OBJECTIVE: To investigate whether revascularisation improves prognosis compared with medical treatment among patients with stable coronary artery disease.
DESIGN: Bayesian network meta-analyses to combine direct within trial comparisons between treatments with indirect evidence from other trials while maintaining randomisation.
ELIGIBILITY CRITERIA FOR SELECTING STUDIES: A strategy of initial medical treatment compared with revascularisation by coronary artery bypass grafting or Food and Drug Administration approved techniques for percutaneous revascularization: balloon angioplasty, bare metal stent, early generation paclitaxel eluting stent, sirolimus eluting stent, and zotarolimus eluting (Endeavor) stent, and new generation everolimus eluting stent, and zotarolimus eluting (Resolute) stent among patients with stable coronary artery disease.
DATA SOURCES: Medline and Embase from 1980 to 2013 for randomised trials comparing medical treatment with revascularisation.
MAIN OUTCOME MEASURE: All cause mortality.
RESULTS: 100 trials in 93,553 patients with 262,090 patient years of follow-up were included. Coronary artery bypass grafting was associated with a survival benefit (rate ratio 0.80, 95% credibility interval 0.70 to 0.91) compared with medical treatment. New generation drug eluting stents (everolimus: 0.75, 0.59 to 0.96; zotarolimus (Resolute): 0.65, 0.42 to 1.00) but not balloon angioplasty (0.85, 0.68 to 1.04), bare metal stents (0.92, 0.79 to 1.05), or early generation drug eluting stents (paclitaxel: 0.92, 0.75 to 1.12; sirolimus: 0.91, 0.75 to 1.10; zotarolimus (Endeavor): 0.88, 0.69 to 1.10) were associated with improved survival compared with medical treatment. Coronary artery bypass grafting reduced the risk of myocardial infarction compared with medical treatment (0.79, 0.63 to 0.99), and everolimus eluting stents showed a trend towards a reduced risk of myocardial infarction (0.75, 0.55 to 1.01). The risk of subsequent revascularisation was noticeably reduced by coronary artery bypass grafting (0.16, 0.13 to 0.20) followed by new generation drug eluting stents (zotarolimus (Resolute): 0.26, 0.17 to 0.40; everolimus: 0.27, 0.21 to 0.35), early generation drug eluting stents (zotarolimus (Endeavor): 0.37, 0.28 to 0.50; sirolimus: 0.29, 0.24 to 0.36; paclitaxel: 0.44, 0.35 to 0.54), and bare metal stents (0.69, 0.59 to 0.81) compared with medical treatment.

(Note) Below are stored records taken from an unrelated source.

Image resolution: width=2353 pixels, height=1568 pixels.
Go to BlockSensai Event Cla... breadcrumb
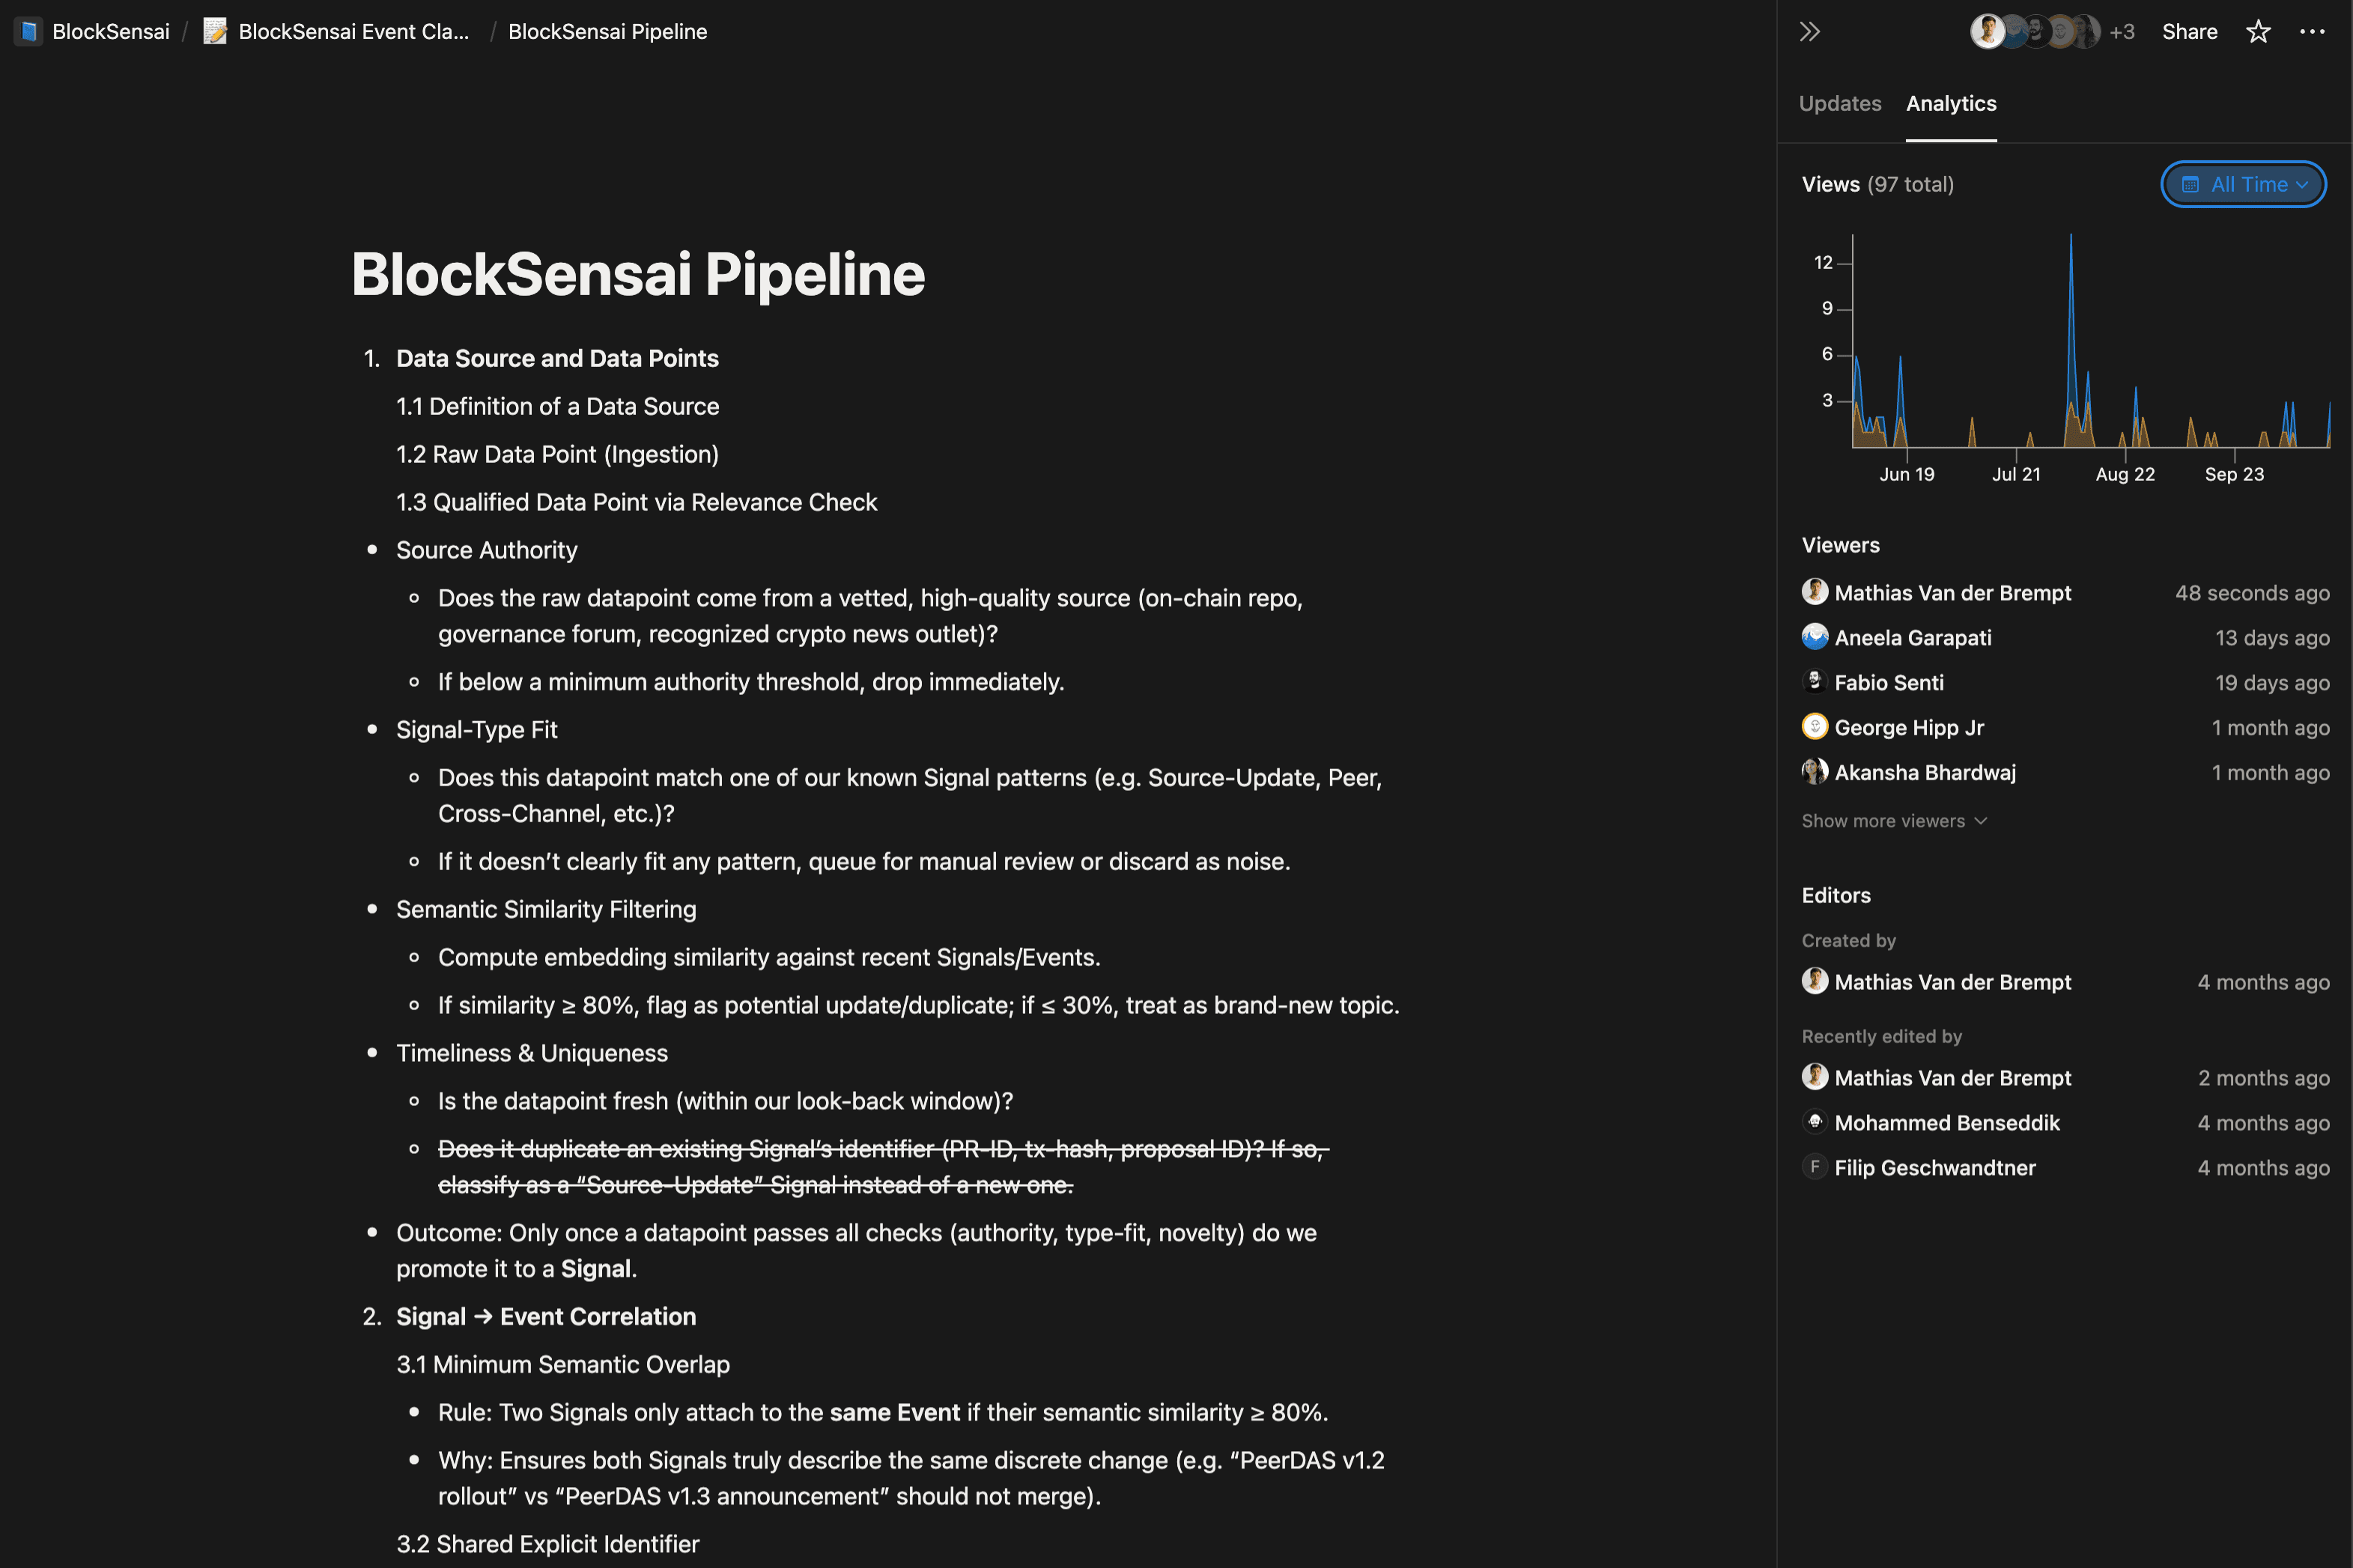tap(353, 32)
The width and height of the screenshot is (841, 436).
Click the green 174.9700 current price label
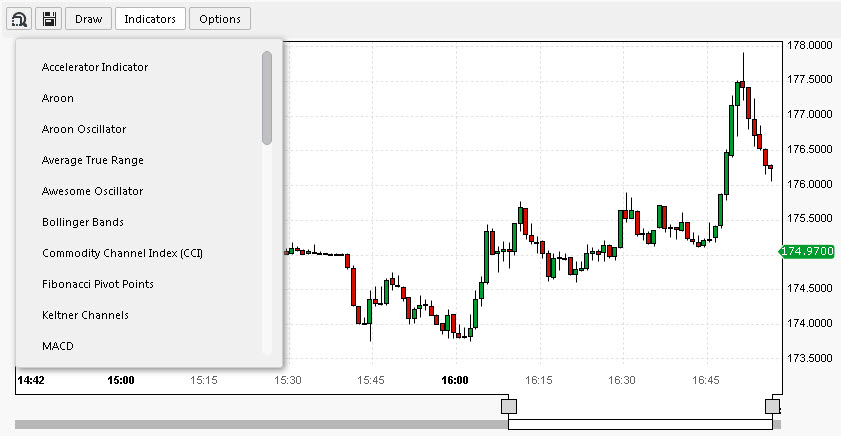coord(807,251)
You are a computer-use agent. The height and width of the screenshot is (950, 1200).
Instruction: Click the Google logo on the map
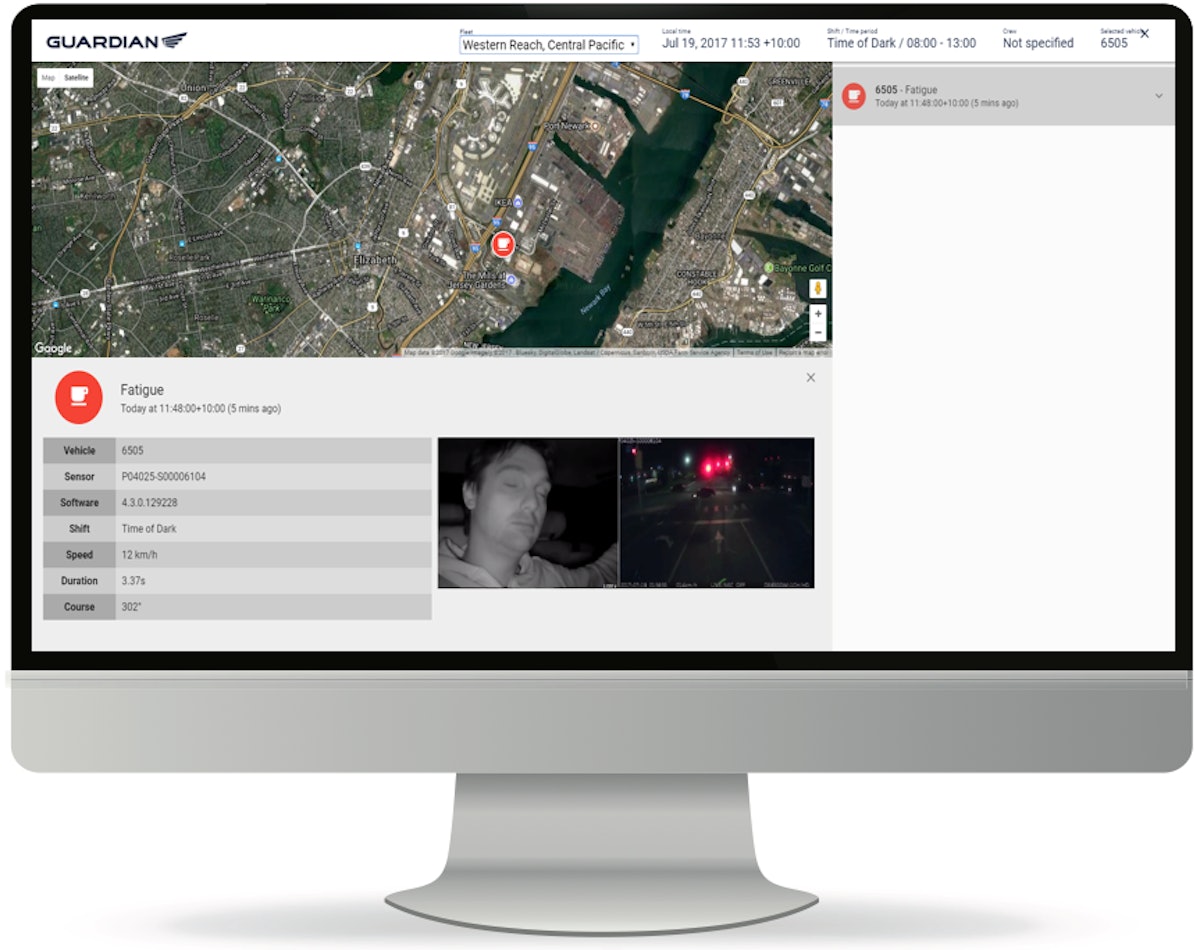[x=54, y=347]
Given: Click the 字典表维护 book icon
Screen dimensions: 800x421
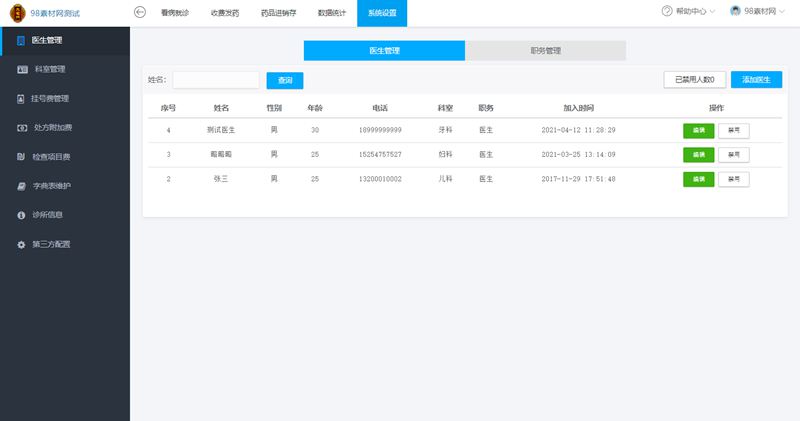Looking at the screenshot, I should tap(21, 186).
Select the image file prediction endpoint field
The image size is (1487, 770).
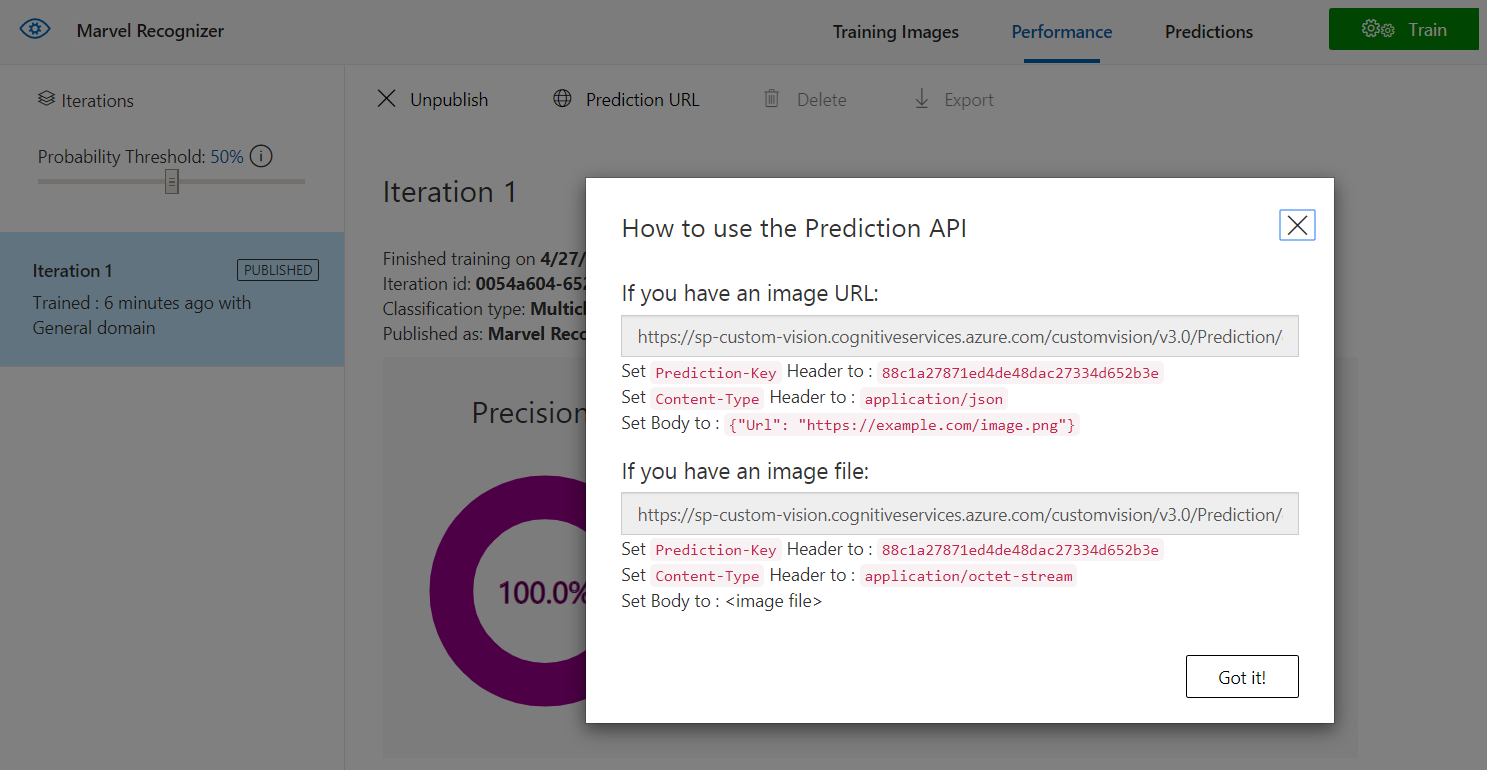pos(959,514)
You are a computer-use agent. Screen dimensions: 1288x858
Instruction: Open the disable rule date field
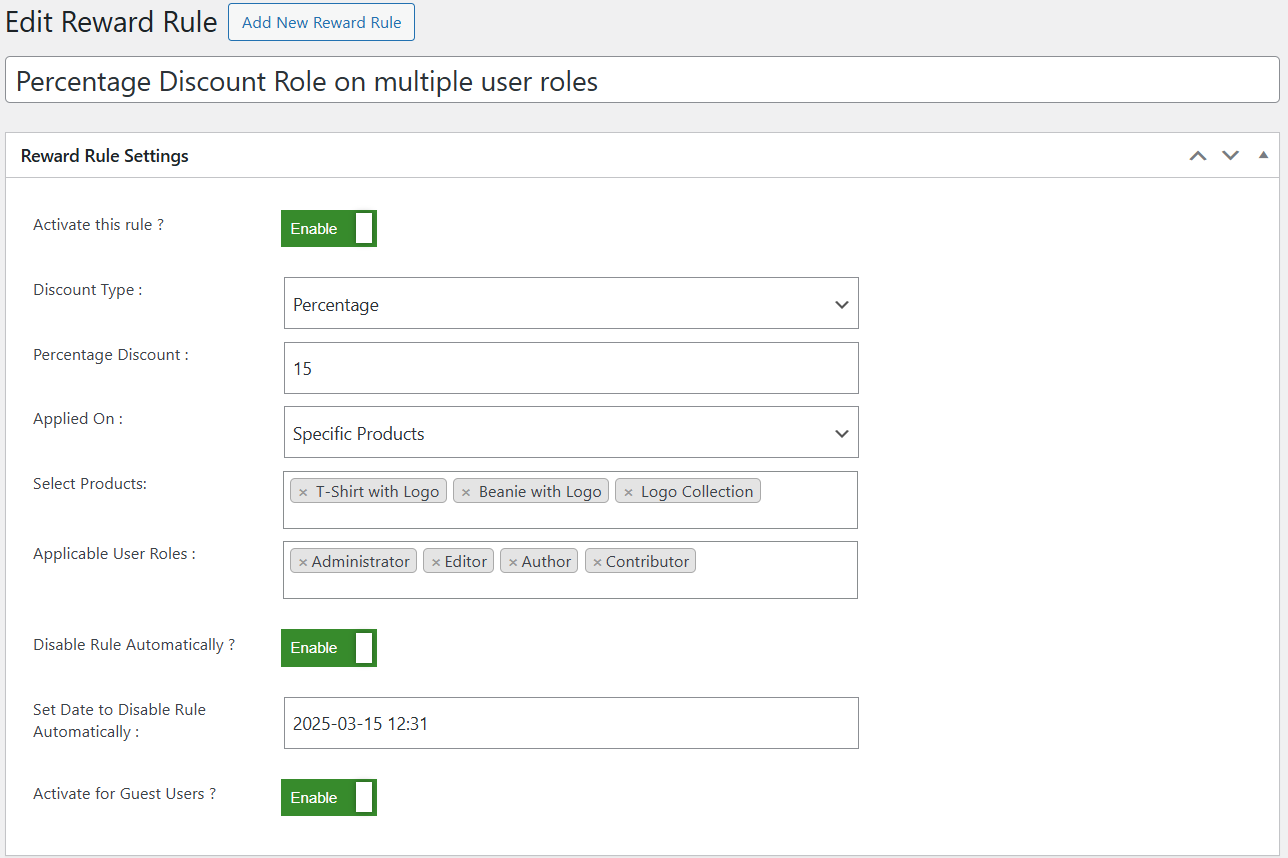570,722
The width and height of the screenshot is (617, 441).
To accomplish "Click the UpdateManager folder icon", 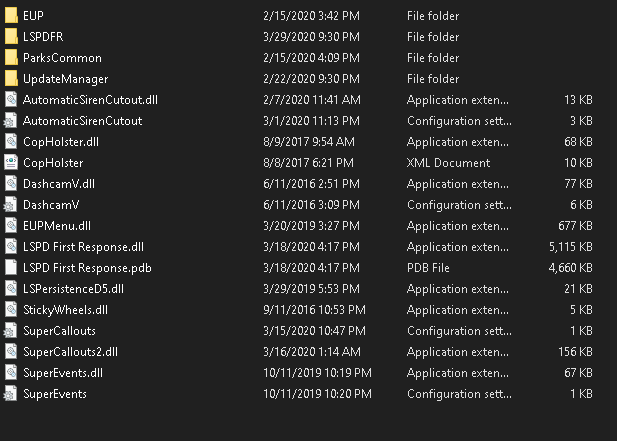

CONCLUSION: Among patients with stable coronary artery disease, coronary artery bypass grafting reduces the risk of death, myocardial infarction, and subsequent revascularisation compared with medical treatment. All stent based coronary revascularisation technologies reduce the need for revascularisation to a variable degree. Our results provide evidence for improved survival with new generation drug eluting stents but no other percutaneous revascularisation technology compared with medical treatment.
This is a classic meta-analysis and the best documentation of the benefits of revascularization ever assembled!
The devil's in the details. The fact that the results have CIs overlapping 1 in analyses restricted to later trials probably means that, when you separate out the patients who have a known survival advantage with revascularization, there may be no mortality benefit to CABG or PCI.
I`m not sure this is really adding anything since the patients are grouped in categories more coarse than are considered in clinical decisions (e.g., What is the anatomy? What are the comorbidities?, etc.). There also is the issue of what is going to constitute non-revascularization therapy. Highly compliant patients may be able to do a COURAGE-like medical therapy option, other patients may not. The basic story that CABG, on average, likely has a survival advantage and has less revascularization is not something likely to be considered "new" by primary care physicians.
This is an important meta-analysis. Many clinicians have relied on the COURAGE trial results to guide their therapeutic approach (i.e. medical therapy first, then intervention if it fails). Also, many consider the stents as a type of palliative therapy. This meta-analysis suggests that the newer devices have clear mortality benefits. Obviously, there are many assumptions underlying the network meta-analysis, but this study challenges previous practice. Whether the data are strong enough to truly change practice is not clear, but I think clinicians should be made aware of the findings.
Excellent analysis. The information should lead to the use of the latest stents or coronary bypass grafting in this group of patients. At the same time, this will not change the present decision-making at all. Some meta-analysis is not the same as a randomized study.